Their first and current singles, ‘She’s A Witch’ and ‘Heroine’ respectively, both feature prominently at the start of this 11-track debut album, although really all that they do is provide a cosy introduction to Felix Bushe’s at times strained falsetto and otherworldly musings. Better still are ‘Embers’, with Danny Ward’s drums set to a military tattoo that for once presents them as a counterpoint to everything else that is going on, and the high spot of the album, the rockier ‘Powder’, in which the guitars come to the fore to produce what could almost be a modern take on Dinosaur Jr’s ‘Start Choppin’.

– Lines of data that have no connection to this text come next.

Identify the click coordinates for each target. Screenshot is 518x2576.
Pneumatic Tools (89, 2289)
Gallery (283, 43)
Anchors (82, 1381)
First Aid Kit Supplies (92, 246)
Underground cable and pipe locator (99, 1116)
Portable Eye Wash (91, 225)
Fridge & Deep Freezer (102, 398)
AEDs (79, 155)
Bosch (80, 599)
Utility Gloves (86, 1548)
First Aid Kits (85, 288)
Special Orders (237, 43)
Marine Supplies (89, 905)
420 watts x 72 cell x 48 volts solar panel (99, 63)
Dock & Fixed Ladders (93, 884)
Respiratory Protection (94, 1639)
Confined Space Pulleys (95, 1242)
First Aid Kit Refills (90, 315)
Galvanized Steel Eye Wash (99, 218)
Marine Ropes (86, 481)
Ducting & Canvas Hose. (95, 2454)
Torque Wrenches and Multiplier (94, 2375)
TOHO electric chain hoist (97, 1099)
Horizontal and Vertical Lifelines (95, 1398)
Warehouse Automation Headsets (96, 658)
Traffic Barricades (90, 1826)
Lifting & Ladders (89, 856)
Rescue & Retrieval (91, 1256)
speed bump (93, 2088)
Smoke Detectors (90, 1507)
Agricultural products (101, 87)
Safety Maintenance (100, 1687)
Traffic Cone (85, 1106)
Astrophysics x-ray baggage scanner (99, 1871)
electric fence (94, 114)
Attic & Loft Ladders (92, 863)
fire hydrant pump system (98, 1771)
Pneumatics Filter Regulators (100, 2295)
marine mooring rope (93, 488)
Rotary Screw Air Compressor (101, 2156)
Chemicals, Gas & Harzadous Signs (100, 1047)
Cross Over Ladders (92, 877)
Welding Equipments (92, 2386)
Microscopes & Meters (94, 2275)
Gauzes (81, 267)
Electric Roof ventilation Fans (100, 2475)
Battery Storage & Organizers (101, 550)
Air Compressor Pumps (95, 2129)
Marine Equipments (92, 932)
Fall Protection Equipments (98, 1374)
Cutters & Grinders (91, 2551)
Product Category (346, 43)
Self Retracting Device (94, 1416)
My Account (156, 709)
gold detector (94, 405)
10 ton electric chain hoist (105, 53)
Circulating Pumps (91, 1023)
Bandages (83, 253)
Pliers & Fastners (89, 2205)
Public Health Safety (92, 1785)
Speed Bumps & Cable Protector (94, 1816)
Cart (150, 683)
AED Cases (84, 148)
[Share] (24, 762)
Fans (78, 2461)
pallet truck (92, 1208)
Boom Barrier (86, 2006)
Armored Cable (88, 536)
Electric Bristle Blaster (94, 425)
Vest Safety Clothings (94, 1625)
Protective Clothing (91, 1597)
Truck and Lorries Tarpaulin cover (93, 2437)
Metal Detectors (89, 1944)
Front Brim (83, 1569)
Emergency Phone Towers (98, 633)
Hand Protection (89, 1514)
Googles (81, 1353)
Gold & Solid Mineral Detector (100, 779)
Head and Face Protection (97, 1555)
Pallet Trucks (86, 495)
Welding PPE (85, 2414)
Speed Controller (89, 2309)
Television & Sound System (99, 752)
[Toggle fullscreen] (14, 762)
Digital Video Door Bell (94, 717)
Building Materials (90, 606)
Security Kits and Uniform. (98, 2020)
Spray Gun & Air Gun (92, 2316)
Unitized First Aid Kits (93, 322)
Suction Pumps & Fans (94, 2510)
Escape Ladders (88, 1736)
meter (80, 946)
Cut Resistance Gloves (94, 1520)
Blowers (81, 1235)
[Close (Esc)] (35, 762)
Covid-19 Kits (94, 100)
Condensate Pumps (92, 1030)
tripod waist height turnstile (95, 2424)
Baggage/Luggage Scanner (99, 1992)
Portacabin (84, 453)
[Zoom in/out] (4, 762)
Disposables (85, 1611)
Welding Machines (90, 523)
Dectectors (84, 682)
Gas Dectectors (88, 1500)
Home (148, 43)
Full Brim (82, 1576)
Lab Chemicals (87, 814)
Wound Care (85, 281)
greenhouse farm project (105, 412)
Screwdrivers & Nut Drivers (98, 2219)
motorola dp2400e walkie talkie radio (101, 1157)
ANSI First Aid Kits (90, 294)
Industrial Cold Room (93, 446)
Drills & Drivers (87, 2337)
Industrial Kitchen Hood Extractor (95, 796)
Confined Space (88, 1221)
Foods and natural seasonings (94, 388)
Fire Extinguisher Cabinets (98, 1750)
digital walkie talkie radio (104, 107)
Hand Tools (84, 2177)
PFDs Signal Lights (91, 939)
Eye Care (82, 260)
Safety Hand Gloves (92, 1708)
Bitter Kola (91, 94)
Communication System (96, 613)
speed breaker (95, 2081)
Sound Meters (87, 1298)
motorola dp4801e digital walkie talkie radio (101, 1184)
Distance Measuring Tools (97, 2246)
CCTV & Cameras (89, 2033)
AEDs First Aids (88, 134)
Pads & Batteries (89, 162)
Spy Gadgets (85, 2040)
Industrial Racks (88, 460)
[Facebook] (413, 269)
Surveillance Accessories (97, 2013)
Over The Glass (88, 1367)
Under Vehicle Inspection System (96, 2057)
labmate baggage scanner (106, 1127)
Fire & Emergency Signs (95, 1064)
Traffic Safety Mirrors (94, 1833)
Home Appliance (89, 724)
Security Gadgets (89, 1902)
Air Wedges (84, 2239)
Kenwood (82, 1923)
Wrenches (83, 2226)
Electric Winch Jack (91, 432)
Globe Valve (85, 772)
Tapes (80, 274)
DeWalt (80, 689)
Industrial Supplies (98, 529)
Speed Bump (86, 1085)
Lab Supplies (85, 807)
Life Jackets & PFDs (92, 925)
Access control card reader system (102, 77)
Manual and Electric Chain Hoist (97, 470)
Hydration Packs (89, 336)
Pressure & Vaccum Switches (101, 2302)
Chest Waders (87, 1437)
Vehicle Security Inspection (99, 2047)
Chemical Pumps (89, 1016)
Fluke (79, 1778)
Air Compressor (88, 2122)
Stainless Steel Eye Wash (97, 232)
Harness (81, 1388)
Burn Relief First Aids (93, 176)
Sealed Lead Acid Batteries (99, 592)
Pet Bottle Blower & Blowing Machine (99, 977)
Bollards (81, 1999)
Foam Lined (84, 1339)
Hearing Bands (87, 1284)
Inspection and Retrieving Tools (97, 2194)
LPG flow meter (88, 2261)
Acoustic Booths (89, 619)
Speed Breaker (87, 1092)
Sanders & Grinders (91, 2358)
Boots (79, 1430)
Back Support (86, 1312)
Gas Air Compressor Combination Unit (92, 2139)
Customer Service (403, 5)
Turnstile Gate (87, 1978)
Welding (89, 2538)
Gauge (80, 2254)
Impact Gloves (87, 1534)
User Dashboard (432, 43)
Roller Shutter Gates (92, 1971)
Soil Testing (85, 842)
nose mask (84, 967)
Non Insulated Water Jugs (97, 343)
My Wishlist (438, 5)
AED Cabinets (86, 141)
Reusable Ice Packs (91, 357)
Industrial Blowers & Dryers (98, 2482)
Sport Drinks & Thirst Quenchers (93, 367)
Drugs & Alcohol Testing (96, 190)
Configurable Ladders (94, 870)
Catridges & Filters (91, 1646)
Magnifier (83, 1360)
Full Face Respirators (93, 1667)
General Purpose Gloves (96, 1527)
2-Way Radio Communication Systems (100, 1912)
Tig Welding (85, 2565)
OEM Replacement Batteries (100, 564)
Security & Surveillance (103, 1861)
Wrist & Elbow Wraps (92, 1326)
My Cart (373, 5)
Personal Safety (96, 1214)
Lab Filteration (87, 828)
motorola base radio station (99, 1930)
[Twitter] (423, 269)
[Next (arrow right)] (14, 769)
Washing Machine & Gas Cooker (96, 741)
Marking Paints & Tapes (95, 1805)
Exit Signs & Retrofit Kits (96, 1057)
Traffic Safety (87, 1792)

There’s a huge ‘but’ heading in this direction, though. Like so many modern acts (and we do see rather a lot of them here) Gengahr have found a formula and stuck to it religiously throughout this album, meaning that there is little to differentiate between the tracks as whole. In today’s climate, where getting the money to record and release anything is hard, it is difficult to criticise such a safety-first approach, but at the same time the risk to it is that record labels realise that you could get the same effect for less money just by releasing mini-albums of fewer very good tracks rather than a full album of which around 45% are just filler. Of course, it isn’t fair or reasonable to expect Gengahr to save the music industry from this, but it does mean that ‘A Dream Outside’ becomes rather same-y towards the end.